Cross-slab, Toureen, Co. Tipperary
Co. Tipperary |
Crosses & Monuments
Set into the interior east wall of St Peakaun's church in Toureen, County Tipperary, is a small stone slab that is easy to overlook entirely.
It measures roughly 23 centimetres high and 30 centimetres wide, with only about 5 centimetres of thickness visible where it sits flush against the wall. What makes it worth pausing over is what is carved onto its face: an incised outline Latin cross with expanded terminals, the arms flaring slightly at their ends in a style common to early medieval Irish stonework, and below the cross, a single complete horizontal line of text. The lower edge of the slab has been damaged, but the inscription itself appears intact.

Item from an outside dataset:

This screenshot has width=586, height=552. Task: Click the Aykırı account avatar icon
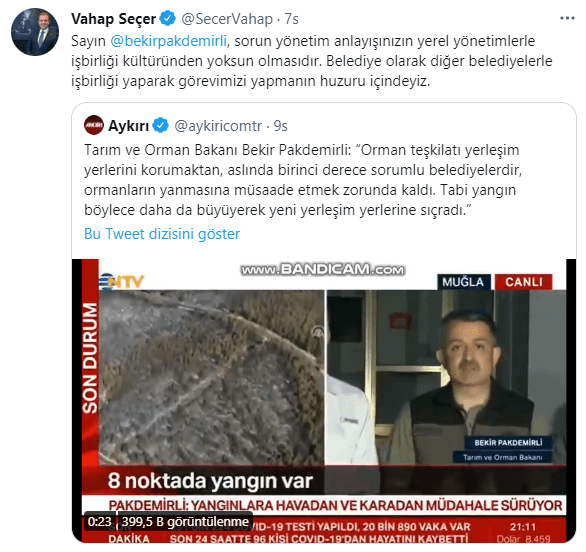93,125
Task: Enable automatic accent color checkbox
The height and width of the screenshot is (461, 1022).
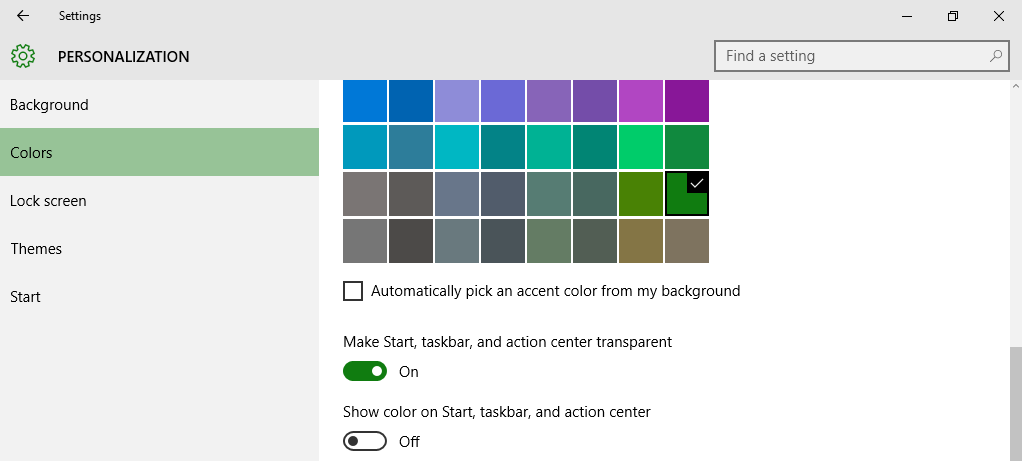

The stone was not always visible. It came to light during an excavation in 1944, documented by Duignan and later referenced by Macalister in 1949, and was subsequently set into the church wall where it has remained since. Scholars Okasha and Forsyth, writing in 2001, catalogued it as Toureen Peacaun 19 in their study of inscribed stones, noting its modest dimensions and the apparent completeness of the slab despite the edge damage. Cross-slabs of this type, flat stones incised with a cross and sometimes an accompanying inscription, were a common form of early Christian memorial or dedicatory marker in Ireland, used from roughly the seventh century onwards to mark graves or commemorate individuals, often in monastic contexts. St Peakaun's itself is an early ecclesiastical site, which makes the presence of such a piece entirely in keeping with the layered history that tends to accumulate at these places.